Stored dataset items
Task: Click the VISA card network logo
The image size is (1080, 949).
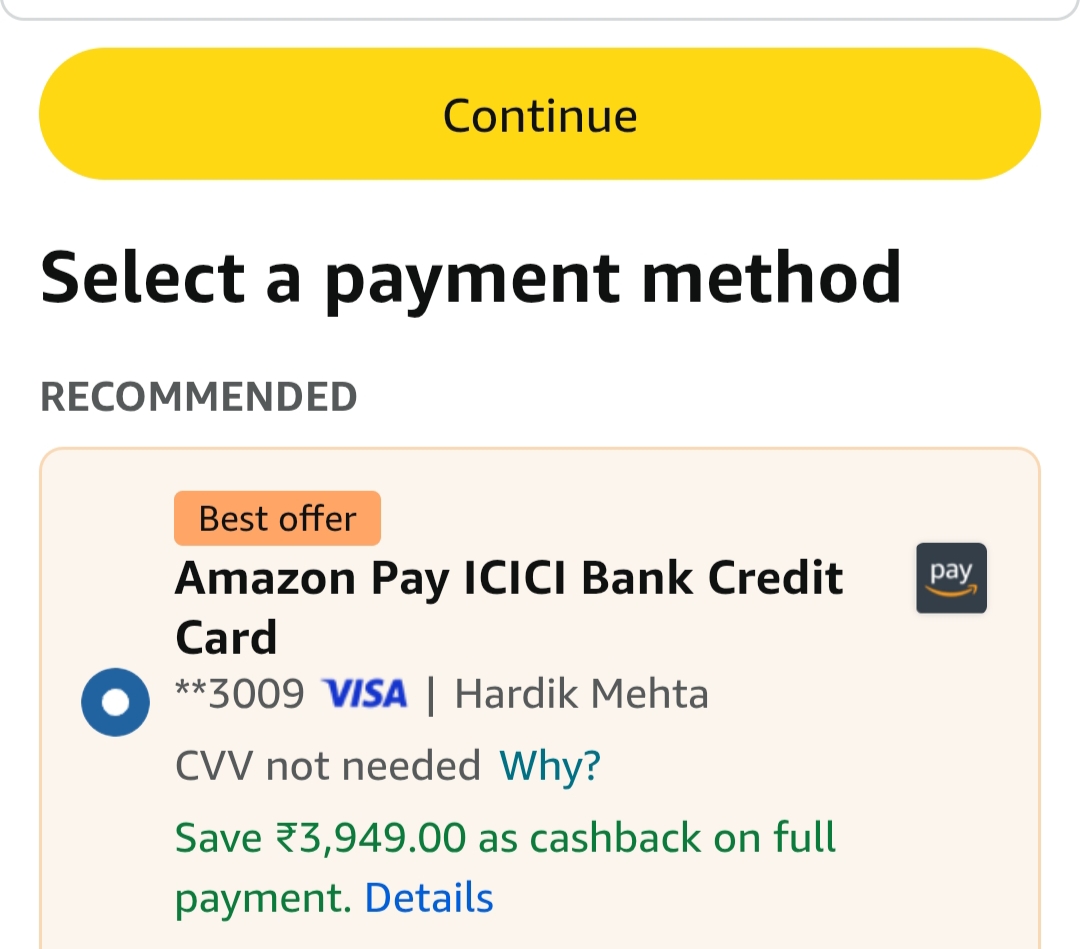Action: click(x=364, y=693)
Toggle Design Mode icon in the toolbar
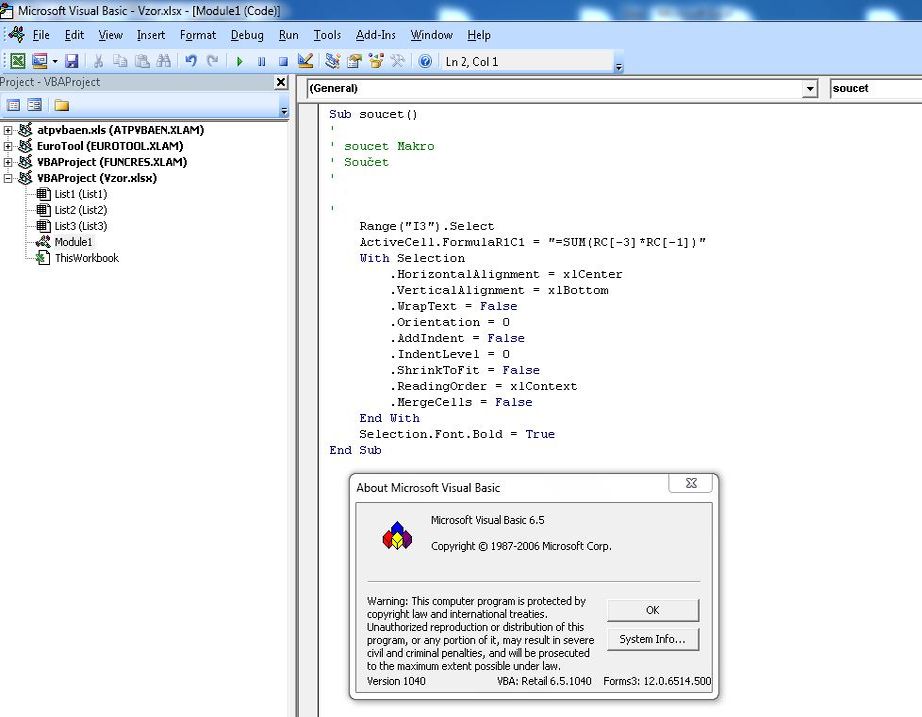This screenshot has width=922, height=717. click(305, 61)
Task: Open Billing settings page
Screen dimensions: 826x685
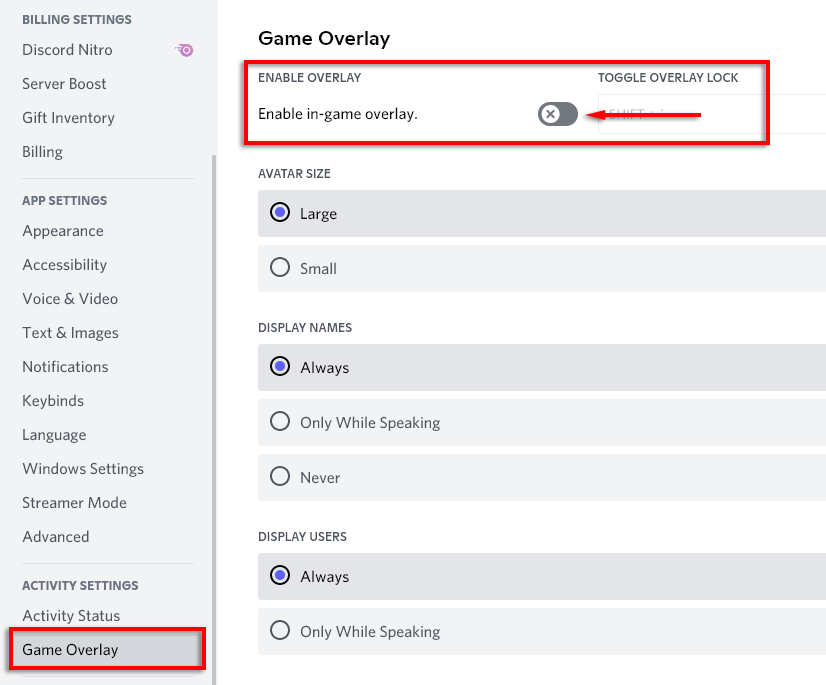Action: 42,152
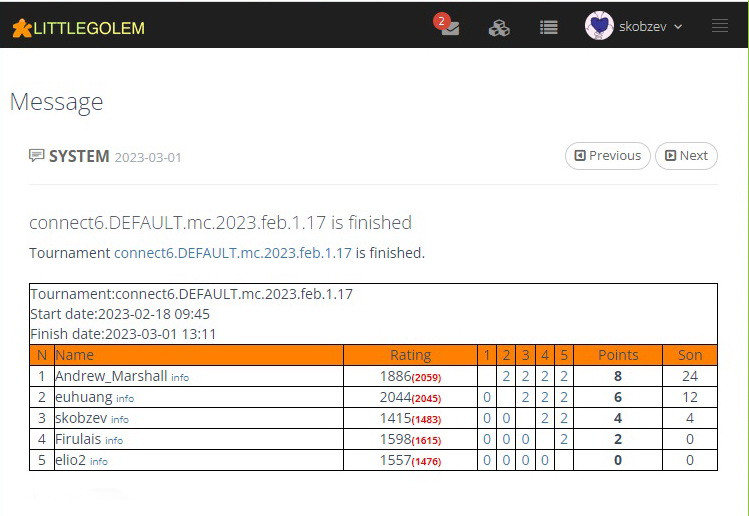View info link beside skobzev in table

click(x=119, y=419)
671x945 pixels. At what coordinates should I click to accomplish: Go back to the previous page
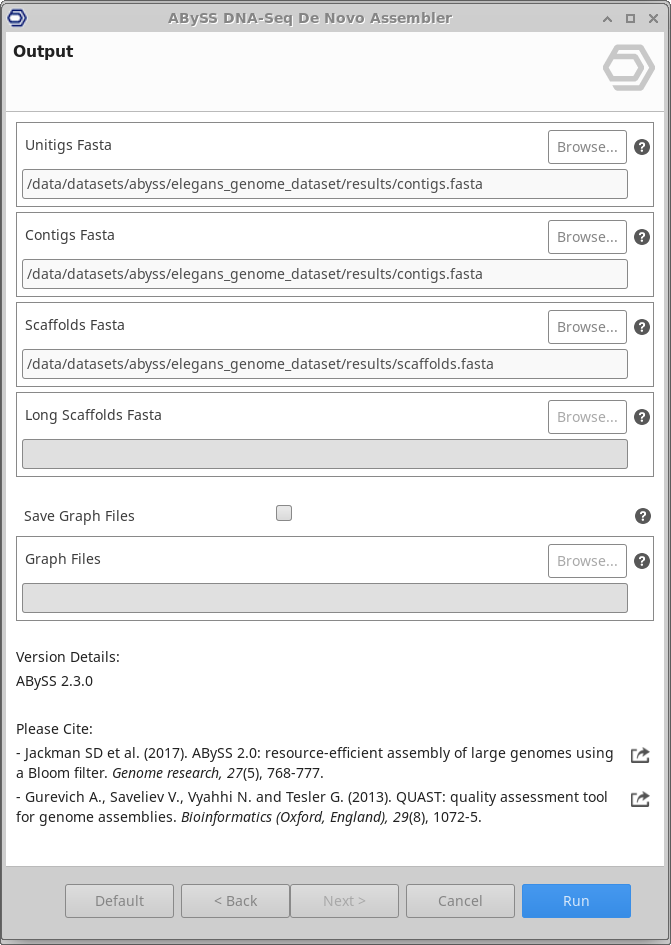click(x=235, y=901)
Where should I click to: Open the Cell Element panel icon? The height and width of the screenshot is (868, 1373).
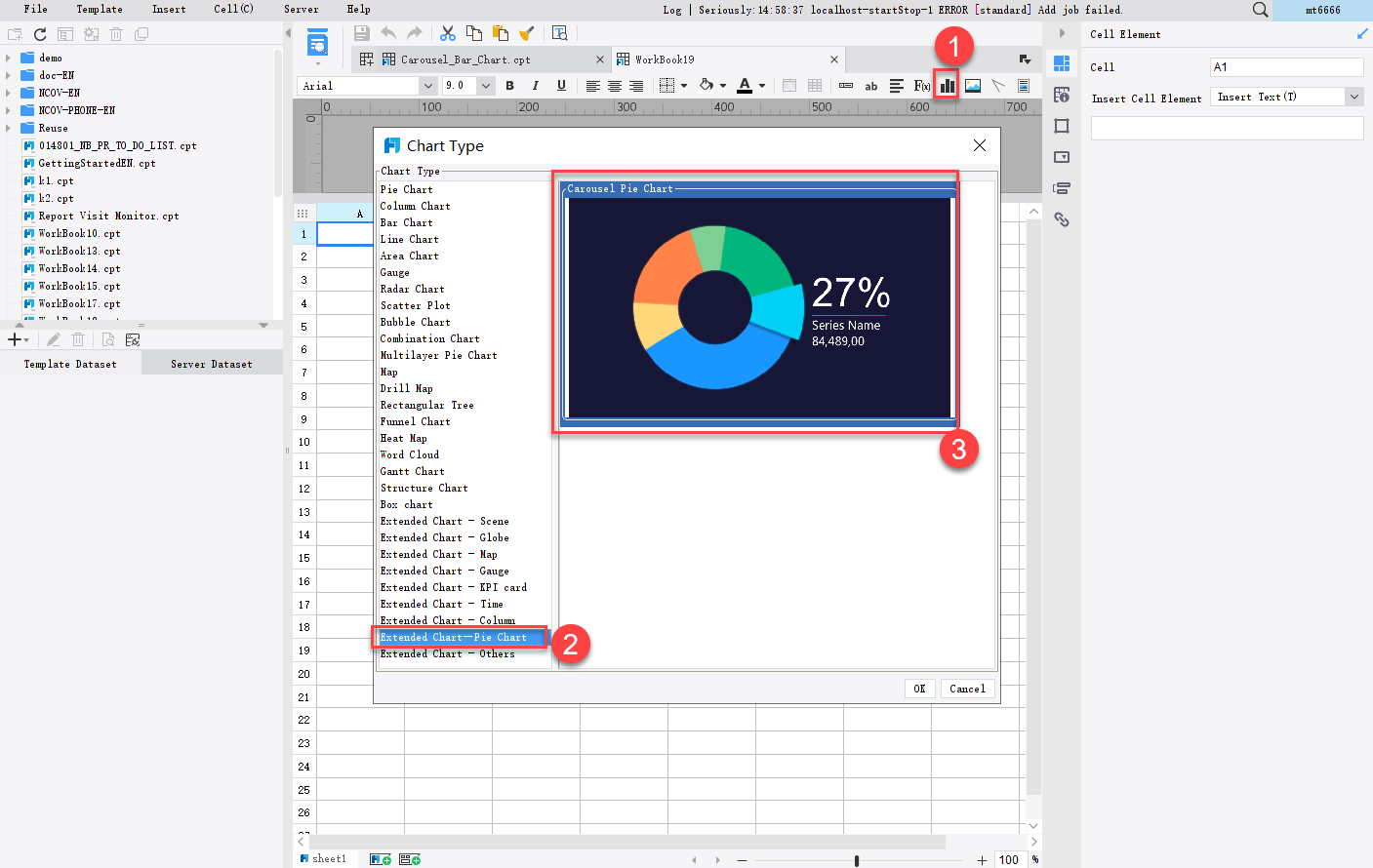1062,63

### Challenge
Find every line in the records that contains the word "Task" and copy each of those lines.

### Full solution
Task: Click the VISA card network logo
Task: Open Billing settings page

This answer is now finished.